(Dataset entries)
- - -
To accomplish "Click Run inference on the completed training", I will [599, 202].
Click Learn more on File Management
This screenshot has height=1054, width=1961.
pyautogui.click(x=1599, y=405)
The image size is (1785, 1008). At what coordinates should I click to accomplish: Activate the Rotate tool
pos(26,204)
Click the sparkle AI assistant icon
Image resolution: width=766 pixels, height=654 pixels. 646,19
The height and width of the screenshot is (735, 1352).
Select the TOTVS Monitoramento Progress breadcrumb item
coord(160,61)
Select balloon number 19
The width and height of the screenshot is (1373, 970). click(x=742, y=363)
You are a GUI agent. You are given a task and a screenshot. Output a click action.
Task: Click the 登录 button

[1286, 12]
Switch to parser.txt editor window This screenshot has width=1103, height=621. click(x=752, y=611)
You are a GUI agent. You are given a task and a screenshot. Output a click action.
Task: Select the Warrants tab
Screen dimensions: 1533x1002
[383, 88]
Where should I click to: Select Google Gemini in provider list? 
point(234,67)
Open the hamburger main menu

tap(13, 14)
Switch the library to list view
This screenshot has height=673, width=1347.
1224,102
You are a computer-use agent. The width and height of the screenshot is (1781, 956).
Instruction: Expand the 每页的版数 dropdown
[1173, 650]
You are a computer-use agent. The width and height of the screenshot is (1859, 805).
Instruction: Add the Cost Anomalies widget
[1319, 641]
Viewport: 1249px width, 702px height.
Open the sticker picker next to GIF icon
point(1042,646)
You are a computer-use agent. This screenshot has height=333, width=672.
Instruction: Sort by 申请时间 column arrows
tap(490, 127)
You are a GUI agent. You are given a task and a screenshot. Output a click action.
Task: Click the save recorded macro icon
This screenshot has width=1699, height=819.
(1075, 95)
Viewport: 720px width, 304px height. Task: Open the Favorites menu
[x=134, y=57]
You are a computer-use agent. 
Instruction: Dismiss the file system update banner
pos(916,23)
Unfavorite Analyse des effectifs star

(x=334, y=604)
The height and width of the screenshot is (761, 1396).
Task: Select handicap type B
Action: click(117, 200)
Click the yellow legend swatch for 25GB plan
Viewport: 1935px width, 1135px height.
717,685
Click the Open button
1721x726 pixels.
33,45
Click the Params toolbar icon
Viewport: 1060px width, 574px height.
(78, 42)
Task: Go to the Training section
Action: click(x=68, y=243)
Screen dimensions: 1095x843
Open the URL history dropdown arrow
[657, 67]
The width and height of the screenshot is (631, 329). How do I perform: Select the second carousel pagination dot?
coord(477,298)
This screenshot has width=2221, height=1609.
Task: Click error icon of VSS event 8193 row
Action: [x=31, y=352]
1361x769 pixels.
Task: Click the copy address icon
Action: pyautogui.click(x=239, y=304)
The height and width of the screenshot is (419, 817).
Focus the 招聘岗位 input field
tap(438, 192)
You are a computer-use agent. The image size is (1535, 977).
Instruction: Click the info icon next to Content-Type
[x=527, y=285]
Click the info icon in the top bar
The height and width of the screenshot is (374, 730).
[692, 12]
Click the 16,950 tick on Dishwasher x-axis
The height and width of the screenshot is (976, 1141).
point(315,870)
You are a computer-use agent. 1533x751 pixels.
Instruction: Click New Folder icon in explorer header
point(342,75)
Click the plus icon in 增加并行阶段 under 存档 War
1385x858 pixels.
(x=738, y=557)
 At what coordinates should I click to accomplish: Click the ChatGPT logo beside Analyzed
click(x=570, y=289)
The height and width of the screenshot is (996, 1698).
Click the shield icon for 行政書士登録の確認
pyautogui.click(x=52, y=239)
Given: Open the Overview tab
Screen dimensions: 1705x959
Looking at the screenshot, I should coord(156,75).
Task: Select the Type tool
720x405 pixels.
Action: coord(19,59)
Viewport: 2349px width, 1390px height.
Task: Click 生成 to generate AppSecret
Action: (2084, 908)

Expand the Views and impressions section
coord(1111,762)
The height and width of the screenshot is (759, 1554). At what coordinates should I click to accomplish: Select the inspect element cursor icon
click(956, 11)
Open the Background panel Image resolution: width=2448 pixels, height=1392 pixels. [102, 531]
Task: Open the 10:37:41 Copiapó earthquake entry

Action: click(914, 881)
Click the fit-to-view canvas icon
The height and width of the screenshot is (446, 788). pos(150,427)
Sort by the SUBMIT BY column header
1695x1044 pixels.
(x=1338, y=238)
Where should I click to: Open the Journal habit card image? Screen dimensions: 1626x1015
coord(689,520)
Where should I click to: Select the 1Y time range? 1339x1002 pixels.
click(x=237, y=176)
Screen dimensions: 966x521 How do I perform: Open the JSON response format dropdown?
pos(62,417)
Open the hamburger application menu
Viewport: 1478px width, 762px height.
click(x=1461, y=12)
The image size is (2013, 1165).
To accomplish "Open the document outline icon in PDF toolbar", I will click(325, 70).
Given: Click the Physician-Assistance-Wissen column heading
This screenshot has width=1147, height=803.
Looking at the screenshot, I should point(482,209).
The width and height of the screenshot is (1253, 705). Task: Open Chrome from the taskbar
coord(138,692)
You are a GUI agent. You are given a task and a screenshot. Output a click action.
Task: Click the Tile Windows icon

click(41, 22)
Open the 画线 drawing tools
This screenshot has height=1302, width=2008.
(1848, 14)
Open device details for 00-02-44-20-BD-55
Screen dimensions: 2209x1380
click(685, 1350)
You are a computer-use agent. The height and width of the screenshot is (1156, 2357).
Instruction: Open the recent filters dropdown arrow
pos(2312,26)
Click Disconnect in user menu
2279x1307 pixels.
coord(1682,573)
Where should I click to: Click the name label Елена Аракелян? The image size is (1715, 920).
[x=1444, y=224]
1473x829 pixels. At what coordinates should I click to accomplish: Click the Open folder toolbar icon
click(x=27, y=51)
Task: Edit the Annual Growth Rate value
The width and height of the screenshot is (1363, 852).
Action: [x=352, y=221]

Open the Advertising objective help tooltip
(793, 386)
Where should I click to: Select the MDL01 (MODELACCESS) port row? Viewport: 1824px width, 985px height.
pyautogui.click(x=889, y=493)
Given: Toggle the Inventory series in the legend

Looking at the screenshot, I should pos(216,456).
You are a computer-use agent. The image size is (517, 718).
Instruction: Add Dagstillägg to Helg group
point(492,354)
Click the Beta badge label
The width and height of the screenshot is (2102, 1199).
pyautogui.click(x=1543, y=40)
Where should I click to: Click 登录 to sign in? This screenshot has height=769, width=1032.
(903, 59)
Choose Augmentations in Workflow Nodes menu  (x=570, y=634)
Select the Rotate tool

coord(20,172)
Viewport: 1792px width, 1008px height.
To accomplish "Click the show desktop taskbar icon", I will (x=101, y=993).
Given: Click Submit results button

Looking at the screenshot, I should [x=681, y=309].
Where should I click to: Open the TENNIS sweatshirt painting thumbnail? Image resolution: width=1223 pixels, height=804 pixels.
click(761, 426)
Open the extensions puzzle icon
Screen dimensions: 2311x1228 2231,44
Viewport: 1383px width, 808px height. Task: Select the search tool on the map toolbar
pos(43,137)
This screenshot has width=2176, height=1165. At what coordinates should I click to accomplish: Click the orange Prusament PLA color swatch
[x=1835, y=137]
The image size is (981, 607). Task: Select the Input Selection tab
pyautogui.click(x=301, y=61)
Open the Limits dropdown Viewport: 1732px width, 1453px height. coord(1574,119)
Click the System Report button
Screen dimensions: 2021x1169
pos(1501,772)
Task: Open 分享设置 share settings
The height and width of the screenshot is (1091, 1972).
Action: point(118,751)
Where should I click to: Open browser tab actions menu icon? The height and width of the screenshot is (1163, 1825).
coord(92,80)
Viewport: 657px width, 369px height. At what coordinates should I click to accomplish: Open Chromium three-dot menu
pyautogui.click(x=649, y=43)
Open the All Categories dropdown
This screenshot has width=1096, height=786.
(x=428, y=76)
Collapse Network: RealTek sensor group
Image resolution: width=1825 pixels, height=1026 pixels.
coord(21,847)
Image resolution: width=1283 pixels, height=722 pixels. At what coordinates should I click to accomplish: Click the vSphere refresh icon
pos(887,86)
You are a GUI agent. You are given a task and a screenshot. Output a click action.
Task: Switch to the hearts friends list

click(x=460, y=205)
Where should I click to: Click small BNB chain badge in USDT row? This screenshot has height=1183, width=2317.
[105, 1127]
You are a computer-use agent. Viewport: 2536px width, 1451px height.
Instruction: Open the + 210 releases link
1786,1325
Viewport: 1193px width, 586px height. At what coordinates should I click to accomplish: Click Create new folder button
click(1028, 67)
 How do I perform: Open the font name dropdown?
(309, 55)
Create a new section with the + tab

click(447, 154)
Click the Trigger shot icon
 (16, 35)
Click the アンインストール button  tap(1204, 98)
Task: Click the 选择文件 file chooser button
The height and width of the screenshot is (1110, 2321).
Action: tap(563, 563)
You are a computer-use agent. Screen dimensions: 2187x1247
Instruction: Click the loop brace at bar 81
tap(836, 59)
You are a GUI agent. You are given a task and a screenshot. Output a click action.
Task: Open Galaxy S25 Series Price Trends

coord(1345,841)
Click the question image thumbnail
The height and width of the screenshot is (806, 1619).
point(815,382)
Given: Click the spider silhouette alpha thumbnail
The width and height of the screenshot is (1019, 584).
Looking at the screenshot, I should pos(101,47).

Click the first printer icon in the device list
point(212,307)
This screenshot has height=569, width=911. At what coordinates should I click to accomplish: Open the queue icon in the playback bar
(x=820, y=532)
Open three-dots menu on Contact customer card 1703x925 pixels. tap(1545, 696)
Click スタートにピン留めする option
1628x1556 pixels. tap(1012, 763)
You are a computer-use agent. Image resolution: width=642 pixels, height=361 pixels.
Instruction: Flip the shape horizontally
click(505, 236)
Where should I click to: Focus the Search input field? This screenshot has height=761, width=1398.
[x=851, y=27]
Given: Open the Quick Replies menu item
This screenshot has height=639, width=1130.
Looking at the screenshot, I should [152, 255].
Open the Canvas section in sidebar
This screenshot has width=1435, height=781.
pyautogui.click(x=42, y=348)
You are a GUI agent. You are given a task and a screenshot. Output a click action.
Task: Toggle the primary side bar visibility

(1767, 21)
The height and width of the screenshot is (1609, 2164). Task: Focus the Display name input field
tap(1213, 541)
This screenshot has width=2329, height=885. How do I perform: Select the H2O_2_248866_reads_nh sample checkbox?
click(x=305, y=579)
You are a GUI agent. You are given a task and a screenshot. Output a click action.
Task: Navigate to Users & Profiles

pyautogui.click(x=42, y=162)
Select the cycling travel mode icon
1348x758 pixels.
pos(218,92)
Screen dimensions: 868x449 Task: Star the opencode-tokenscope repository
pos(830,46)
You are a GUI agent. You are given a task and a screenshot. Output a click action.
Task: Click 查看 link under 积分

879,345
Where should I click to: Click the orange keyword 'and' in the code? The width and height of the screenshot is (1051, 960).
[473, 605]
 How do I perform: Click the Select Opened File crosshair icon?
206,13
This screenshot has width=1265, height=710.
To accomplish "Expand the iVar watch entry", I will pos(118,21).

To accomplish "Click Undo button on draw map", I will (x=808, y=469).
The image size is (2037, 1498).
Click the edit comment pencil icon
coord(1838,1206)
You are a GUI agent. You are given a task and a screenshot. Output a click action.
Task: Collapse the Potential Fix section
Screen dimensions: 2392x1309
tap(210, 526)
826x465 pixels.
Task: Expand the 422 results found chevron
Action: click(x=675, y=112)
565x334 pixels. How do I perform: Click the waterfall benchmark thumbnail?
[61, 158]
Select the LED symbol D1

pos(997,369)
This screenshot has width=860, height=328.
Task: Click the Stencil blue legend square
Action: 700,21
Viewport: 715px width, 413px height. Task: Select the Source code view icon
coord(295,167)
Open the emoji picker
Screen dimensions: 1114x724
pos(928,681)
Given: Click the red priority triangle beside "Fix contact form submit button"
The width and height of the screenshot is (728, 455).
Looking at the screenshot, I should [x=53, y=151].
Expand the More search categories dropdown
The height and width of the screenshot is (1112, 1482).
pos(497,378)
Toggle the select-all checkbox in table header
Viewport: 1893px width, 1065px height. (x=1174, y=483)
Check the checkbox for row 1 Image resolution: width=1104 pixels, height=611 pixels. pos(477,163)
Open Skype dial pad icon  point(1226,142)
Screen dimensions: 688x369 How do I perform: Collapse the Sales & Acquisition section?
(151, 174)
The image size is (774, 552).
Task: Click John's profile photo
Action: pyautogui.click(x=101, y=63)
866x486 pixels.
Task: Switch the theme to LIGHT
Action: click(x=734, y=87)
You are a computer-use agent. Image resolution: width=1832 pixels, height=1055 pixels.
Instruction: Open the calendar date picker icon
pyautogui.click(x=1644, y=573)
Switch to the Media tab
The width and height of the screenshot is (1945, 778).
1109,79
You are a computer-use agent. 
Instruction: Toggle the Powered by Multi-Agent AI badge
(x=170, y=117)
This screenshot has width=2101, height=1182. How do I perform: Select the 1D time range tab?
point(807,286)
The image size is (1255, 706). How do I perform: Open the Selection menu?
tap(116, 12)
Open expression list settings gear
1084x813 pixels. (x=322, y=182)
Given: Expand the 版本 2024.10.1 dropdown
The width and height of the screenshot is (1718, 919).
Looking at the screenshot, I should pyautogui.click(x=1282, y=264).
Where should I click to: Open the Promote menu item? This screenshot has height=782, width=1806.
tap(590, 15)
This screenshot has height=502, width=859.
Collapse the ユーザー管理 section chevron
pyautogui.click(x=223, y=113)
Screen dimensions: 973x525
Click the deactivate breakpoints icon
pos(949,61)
- - -
[Task brief]
Wherever the string "will" appears in a line of the records, copy that line.

[Solved problem]
To accomplish "Click Run inference on the completed training", I will [599, 202].
To accomplish "Open the document outline icon in PDF toolbar", I will click(325, 70).
To accomplish "Click the show desktop taskbar icon", I will (x=101, y=993).
To accomplish "Expand the iVar watch entry", I will pos(118,21).
To accomplish "Click Undo button on draw map", I will (x=808, y=469).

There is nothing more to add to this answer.